3 apprentis chanteurs de la Scala
Une soprano, un ténor et un baryton, le trio archétypal formant la base de tout le répertoire lyrique de l’Italie romantique, accompagnés par le brillant pianiste Vincenzo Scala, déjà partenaire de l’inestimableténor péruvien Juan-Diego Florez à la Salle Pleyel voilà plusieurs mois.
Les trois voix sont belles et intéressantes, plutôt grandes et généreuses, mais, ainsi que le remarquait June Anderson avec ses étudiants durant sa masterclasse de la veille, au Palais de la culture de Puteaux, tous ont la fâcheuse tendance à chercher une couleur trop épaisse et trop sombre; et de cette façon à grossir la voix et à maintenir une place vocale trop basse, esthétique périlleuse et fatigante à longue pour l’instrument, qui risque de sonner prématurément vieilli. Alors qu’en alourdissant moins et en cherchant davantage la pointe de la voix et la finesse de la résonance, ils pourraient tous gagner en liberté, en facilité… en longévité vocale.

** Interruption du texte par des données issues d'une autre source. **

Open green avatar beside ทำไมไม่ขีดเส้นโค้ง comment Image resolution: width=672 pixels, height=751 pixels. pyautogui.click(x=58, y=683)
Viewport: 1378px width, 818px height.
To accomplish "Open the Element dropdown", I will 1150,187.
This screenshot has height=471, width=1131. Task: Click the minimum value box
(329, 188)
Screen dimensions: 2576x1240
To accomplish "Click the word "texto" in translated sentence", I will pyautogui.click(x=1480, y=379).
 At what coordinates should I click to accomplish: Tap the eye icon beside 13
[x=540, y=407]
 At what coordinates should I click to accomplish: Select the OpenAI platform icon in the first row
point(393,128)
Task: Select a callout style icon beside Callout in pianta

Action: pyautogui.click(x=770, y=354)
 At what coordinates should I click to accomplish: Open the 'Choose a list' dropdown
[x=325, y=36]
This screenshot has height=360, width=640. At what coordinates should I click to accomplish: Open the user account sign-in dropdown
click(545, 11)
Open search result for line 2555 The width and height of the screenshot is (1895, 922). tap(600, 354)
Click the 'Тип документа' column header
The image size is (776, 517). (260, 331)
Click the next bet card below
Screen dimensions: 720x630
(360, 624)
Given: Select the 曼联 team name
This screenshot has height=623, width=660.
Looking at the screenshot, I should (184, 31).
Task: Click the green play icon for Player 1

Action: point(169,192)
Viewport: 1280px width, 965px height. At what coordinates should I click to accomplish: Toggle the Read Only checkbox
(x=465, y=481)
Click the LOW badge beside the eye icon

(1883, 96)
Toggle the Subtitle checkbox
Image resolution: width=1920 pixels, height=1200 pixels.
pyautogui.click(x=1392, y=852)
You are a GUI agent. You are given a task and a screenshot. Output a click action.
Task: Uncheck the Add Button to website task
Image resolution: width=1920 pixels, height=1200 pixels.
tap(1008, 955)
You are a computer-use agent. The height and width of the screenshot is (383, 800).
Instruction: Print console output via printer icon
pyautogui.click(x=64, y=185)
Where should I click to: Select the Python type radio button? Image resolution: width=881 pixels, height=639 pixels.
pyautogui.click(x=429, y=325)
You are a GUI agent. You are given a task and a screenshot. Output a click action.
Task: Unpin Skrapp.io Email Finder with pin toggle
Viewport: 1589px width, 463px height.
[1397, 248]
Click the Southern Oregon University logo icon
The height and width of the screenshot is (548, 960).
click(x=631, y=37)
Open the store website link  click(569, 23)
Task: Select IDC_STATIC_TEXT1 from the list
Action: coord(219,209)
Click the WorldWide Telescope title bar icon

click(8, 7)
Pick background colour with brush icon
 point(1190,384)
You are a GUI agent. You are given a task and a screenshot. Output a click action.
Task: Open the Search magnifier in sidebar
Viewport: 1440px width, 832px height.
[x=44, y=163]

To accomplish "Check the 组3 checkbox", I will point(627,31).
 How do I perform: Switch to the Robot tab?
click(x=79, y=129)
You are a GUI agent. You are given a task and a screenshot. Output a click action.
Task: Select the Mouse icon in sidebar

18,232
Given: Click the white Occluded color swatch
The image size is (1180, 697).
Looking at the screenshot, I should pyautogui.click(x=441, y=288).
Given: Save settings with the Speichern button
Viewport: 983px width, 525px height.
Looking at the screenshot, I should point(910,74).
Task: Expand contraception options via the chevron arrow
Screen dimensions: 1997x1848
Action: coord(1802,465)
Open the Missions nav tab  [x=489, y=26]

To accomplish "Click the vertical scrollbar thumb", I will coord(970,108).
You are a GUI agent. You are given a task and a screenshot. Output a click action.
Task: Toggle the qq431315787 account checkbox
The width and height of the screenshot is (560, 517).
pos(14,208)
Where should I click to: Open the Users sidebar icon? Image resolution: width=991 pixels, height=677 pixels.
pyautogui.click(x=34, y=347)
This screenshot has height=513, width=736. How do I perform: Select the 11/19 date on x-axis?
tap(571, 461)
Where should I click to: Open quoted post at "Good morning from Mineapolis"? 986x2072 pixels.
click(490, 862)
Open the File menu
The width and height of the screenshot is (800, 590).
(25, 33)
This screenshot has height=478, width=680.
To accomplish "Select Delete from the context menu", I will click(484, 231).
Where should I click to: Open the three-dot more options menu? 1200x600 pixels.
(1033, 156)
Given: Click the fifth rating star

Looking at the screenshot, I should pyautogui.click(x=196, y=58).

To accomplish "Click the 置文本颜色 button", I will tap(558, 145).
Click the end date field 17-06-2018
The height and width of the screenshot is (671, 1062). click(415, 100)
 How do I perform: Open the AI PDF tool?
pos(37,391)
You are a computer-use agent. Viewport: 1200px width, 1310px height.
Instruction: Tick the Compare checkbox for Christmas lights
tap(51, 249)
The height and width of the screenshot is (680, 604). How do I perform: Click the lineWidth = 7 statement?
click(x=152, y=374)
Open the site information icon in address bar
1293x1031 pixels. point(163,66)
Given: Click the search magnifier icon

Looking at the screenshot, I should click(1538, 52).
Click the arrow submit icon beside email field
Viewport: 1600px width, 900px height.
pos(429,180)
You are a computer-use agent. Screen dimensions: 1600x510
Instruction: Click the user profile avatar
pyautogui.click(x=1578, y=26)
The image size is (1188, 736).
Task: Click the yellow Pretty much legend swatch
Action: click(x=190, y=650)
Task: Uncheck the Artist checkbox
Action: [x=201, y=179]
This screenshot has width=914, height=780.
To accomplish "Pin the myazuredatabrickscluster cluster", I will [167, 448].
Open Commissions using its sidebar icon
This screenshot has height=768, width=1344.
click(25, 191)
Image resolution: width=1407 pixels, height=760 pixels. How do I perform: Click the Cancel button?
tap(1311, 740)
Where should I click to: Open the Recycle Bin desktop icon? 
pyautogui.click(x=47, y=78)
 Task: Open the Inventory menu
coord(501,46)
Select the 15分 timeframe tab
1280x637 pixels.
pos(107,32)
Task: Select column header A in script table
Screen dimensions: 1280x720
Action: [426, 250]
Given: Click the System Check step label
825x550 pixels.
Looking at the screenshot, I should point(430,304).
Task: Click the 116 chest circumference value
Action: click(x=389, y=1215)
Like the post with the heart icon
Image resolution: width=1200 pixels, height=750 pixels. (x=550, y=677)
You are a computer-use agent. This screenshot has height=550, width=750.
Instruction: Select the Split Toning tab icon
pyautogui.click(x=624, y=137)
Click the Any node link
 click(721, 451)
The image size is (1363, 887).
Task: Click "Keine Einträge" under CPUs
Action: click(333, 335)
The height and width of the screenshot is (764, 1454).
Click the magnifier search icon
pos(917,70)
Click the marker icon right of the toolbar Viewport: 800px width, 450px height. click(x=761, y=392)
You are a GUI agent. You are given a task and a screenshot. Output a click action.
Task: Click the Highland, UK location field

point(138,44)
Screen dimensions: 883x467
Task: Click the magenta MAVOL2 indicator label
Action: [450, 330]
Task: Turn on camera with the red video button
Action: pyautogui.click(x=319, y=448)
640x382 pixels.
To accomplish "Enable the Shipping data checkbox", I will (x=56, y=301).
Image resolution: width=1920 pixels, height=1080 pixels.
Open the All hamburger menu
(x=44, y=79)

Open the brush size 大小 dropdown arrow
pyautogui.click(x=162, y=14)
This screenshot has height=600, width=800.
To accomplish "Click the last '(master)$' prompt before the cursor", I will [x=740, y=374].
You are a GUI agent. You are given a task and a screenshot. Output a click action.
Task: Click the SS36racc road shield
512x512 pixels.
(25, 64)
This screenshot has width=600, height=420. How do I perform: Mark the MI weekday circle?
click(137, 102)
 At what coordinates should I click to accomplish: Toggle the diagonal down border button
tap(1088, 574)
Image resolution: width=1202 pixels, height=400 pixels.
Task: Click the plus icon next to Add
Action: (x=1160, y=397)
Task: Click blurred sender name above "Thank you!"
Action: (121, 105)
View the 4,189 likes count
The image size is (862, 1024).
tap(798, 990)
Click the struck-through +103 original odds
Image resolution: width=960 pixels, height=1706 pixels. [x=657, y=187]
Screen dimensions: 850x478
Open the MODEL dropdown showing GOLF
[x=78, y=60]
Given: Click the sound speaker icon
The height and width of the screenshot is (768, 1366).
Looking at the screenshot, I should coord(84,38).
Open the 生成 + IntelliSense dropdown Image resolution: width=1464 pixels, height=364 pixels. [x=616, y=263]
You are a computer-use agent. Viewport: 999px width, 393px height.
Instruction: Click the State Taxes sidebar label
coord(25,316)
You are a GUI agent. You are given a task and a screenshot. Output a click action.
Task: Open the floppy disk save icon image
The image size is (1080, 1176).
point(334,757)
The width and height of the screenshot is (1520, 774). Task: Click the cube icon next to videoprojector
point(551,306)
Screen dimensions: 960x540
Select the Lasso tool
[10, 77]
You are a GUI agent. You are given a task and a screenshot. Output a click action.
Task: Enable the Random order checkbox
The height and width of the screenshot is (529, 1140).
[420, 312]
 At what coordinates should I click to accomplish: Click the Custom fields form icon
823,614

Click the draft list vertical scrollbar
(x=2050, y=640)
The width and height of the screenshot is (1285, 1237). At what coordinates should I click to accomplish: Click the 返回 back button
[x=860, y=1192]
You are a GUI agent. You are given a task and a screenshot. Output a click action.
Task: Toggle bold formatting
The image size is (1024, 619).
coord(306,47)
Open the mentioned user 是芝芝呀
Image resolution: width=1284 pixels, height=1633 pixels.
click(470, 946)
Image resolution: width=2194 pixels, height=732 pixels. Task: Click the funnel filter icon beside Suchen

La soprano géorgienne Marika Gulordava fait admirer un timbre somptueux, une voix large et puissante, ainsi qu’un tempérament de feu, associé à l’instinct d’une belle tragédienne. Sa scène du Pirate de Bellini impressionne par son impact et son urgence dramatique, mais le vibrato se révèle instable et légèrement élargi dans l’aigu, la silhouette longue et frêle de la chanteuse semblant ne pas lui permettre de soutenir un instrument de cette largeur.
Le ténor coréen Jaeheui Kwon fait surtout étalage de son volume vocal, peu nuancé, et souvent en force, alors que ses airs appellent davantage le raffinement et la douceur, notamment « Ô Paradis » de l’Africaine de Meyerbeer, qu’il chante à gorge déployée et dans un français plutôt… approximatif.
Son partenaire, le baryton italien Filippo Polinelli, démontre une belle musicalité et un beau sens du phrasé, ainsi que de belles nuances, mais, à son tour, semble pousser sur sa voix lorsqu’il doit donner de la puissance et surtout pour monter dans l’aigu. L’air de Riccardo « Ah per sempre io ti perdei », extrait des Puritani de Bellini, d’écriture purement belcantiste, legato à l’archet, lui permet d’affiner davantage son émission, alors que la chanson d’Hamlet « Ô vin, dissipe la tristesse » lui offre l’occasion de faire admirer son éclat et son français digne d’éloge.
Malheureusement, de concert avec son partenaire ténor, ils se lancent dans un duo des Pêcheurs de Perles de Bizet mené fortissimo, sans nuances, chacun semblant avant tout soucieux de sonner le plus fort possible.
En revanche, en duo avec la soprano dans La Traviata, il incarne un beau et sensible Germont, soucieux d’élégance musicale. A ses côtés, Marika Gulordava peint une superbe Violetta, plein de retenue et d’émotion, le rôle convenant parfaitement à sa nature vocale. Tous deux semblent à l’écoute l’un de l’autre, unis par une complicité artistique sensible.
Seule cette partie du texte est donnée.